**WORK ORDER**: Every line below that carries the word "will" needs to be copied.

[Pixel coordinate grounding data]

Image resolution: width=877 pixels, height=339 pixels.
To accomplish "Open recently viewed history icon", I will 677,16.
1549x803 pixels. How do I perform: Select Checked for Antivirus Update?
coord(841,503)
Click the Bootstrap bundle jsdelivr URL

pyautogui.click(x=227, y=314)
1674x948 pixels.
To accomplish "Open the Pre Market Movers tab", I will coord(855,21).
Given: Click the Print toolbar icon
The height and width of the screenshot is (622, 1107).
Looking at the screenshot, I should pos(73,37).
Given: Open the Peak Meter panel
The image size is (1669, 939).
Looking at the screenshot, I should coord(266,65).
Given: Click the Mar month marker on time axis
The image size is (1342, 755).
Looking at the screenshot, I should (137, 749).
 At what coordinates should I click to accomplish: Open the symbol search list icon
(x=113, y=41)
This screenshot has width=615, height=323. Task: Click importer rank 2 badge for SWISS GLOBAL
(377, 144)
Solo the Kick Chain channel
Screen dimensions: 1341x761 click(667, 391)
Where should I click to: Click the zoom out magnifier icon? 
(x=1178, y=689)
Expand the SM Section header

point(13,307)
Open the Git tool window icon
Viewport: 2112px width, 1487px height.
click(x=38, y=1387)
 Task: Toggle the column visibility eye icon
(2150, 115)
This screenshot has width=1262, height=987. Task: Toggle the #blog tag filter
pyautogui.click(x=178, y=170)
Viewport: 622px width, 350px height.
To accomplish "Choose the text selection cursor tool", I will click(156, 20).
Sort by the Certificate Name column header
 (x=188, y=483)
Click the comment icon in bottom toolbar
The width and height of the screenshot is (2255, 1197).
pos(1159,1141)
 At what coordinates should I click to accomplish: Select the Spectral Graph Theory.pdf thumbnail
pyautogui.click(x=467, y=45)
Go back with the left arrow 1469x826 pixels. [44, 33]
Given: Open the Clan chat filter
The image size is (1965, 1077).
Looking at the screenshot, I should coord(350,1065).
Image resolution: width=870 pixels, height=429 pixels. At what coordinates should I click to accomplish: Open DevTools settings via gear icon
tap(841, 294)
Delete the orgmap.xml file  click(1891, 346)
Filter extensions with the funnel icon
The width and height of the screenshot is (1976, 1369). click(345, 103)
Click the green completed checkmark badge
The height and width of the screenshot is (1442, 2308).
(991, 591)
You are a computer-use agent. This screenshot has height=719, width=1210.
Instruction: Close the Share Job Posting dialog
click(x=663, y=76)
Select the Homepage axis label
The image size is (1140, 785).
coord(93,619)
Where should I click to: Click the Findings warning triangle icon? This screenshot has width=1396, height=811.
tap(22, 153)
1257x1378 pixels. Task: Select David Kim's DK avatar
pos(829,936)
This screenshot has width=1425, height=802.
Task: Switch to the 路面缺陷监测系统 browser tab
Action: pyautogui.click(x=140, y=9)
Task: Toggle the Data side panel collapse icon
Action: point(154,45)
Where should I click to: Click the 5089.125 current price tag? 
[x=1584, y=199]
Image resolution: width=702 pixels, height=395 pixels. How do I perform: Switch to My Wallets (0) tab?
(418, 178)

**RESPONSE AREA**:
To accomplish "Open recently viewed history icon", I will 677,16.
To accomplish "Open the Pre Market Movers tab", I will coord(855,21).
To accomplish "Choose the text selection cursor tool", I will click(156, 20).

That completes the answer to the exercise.